Faszien unterstützen die Arbeit des Organismus bei allen Anforderungen, die mit einer Leistungserbringung einhergehen. Daher ist es naheliegend, dass Stress unmittelbare Auswirkungen auf Faszien hat. Ob diese Auswirkungen „positiv“ oder „negativ“ sind, hängt von den Kapazitäten des Organismus ab.

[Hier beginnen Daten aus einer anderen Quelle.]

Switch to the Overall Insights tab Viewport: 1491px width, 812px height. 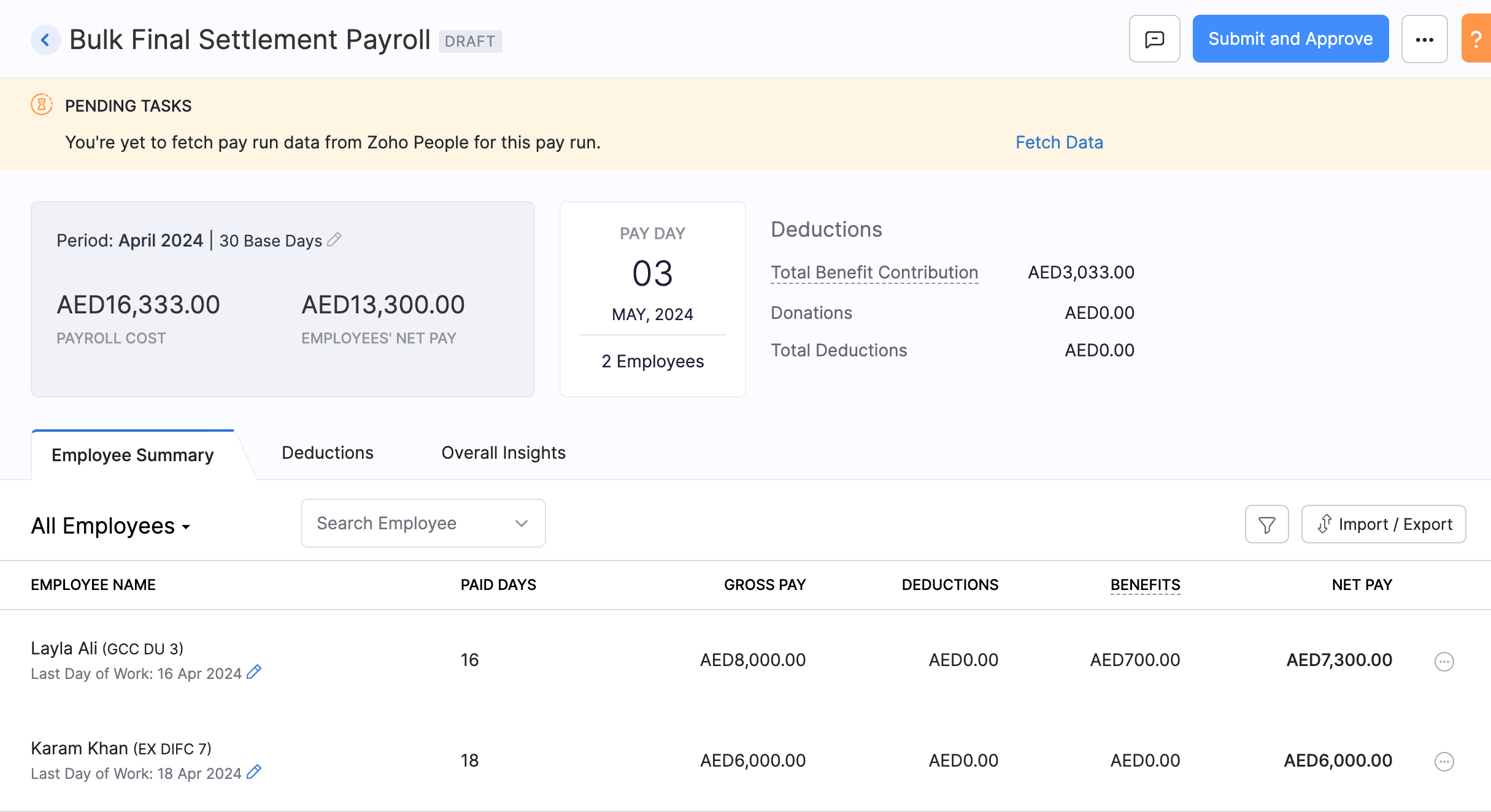pos(503,453)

Können Faszien den an sie gestellten Anforderungen zur Unterstützung der Leistungserbringung gerecht werden, bleiben sie in einem Zustand der Gesundheit. Werden die Kapazitäten von Faszien überfordert, wie etwa bei langhanhaltenden bzw. dauerhaften Stressbelastungen, so führt dies zu Funktionsänderungen von Faszien und in weiterer Folge zu Pathologien.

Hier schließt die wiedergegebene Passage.